Taking advantage of the unique model of slowly developing
dilated cardiomyopathy in mice with cardiomyocyte-specific transgenic overexpression of activated Gαq
protein (Tgαq*44 mice) we analyzed the contribution of the cardiomyocyte malfunction,
fibrosis and cytoskeleton remodeling to the development of
heart failure in this model. Left ventricular (LV) in vivo function, myocardial
fibrosis,
cytoskeletal proteins expression and distribution, Ca(2+) handling and contractile function of isolated cardiomyocytes were evaluated at the stages of the early, compensated, and late, decompensated
heart failure in 4-, 12- and 14-month-old Tgαq*44 mice, respectively, and compared to age-matched wild-type FVB mice. In the 4-month-old Tgαq*44 mice significant myocardial
fibrosis, moderate myocyte
hypertrophy and increased expression of regularly arranged and homogenously distributed
desmin accompanied by increased phosphorylation of
desmin chaperone
protein, αB-
crystallin, were found. Cardiomyocyte shortening, Ca(2+) handling and LV function were not altered.
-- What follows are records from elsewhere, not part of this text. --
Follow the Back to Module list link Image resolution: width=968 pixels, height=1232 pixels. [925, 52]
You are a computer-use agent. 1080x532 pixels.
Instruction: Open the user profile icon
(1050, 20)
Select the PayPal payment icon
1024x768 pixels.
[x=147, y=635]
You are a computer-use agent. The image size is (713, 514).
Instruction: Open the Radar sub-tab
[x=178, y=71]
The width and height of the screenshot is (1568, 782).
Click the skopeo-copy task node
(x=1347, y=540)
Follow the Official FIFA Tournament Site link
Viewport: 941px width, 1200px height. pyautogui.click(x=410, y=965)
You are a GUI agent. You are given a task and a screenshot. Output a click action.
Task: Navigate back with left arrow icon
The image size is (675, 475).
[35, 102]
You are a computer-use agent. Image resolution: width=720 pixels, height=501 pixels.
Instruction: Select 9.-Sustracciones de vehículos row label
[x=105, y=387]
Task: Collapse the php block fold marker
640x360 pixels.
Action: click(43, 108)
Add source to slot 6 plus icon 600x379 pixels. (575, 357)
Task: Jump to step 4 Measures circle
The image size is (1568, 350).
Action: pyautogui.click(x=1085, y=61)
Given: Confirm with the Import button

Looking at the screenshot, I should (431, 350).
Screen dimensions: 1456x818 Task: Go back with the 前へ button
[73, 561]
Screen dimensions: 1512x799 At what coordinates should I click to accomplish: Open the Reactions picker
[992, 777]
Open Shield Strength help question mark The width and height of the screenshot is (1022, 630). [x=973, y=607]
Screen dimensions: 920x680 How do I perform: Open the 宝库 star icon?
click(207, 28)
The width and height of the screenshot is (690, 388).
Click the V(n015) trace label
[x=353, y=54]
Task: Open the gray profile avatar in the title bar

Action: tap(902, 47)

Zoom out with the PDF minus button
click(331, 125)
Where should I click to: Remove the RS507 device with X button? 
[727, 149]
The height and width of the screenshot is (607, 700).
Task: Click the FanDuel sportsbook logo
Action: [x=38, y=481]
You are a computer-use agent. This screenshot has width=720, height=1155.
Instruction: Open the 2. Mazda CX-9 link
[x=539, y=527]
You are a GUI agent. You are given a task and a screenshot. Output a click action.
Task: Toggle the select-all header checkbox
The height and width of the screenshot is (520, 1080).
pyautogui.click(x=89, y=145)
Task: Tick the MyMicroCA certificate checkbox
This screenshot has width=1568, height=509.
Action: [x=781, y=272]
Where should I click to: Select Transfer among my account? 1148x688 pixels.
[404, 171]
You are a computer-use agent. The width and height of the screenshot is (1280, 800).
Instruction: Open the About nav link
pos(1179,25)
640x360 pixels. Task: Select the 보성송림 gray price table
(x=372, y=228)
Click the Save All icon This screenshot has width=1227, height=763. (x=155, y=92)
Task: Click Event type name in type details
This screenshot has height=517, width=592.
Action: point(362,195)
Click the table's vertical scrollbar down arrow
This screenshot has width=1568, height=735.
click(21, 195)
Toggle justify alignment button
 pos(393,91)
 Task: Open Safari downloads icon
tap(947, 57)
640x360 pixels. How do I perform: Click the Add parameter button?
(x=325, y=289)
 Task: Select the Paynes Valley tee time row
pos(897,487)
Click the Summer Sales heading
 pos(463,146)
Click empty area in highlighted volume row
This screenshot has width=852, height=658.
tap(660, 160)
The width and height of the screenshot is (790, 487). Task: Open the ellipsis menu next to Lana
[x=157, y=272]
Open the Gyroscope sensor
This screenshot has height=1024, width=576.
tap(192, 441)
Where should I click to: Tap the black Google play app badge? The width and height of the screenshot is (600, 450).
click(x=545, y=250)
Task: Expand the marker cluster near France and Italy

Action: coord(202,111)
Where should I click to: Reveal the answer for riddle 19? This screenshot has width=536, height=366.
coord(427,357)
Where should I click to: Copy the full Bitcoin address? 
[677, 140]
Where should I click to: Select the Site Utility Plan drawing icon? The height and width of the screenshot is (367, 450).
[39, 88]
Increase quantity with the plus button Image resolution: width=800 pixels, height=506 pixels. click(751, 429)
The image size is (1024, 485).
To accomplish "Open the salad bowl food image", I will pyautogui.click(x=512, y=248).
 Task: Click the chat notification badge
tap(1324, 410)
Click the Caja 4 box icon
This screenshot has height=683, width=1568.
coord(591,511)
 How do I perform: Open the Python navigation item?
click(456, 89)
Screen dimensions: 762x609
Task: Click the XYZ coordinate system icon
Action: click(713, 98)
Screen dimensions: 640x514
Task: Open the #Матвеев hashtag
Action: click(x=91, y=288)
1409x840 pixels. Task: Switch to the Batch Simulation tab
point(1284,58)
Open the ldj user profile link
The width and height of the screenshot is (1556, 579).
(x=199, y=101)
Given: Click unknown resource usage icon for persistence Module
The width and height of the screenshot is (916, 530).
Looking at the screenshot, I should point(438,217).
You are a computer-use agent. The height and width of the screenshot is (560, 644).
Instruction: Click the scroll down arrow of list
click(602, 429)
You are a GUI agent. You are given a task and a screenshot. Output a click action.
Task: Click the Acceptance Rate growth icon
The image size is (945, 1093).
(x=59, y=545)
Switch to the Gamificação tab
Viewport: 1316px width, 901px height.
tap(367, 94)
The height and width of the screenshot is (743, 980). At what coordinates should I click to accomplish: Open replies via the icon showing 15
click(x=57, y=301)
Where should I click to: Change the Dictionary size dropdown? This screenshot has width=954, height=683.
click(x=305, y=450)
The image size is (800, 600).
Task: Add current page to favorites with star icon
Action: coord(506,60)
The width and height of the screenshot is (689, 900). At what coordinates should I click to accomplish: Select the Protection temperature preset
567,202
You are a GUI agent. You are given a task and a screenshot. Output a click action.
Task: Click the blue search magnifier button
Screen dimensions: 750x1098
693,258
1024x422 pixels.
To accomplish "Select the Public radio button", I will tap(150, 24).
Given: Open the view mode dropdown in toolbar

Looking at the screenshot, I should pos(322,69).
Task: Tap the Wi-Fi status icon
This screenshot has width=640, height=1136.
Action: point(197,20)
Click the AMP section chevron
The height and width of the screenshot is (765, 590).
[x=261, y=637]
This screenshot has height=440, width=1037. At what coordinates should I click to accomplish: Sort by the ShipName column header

At 12 and 14 months of age, Tgαq*44 mice displayed progressive deterioration of the LV function. The contractile performance of isolated myocytes was still preserved, and the amplitude of Ca(2+) transients was even increased probably due to impairment of
Na(+)/Ca(2+) exchanger function, while
fibrosis was more extensive than in younger mice. Moreover, substantial disarrangement of
desmin distribution accompanied by decreasing phosphorylation of αB-
crystallin appeared. In Tgαq*44 mice disarrangement of
desmin, at least partly related to inadequate phosphorylation of αB-
crystallin seems to be importantly involved in the progressive deterioration of contractile heart function.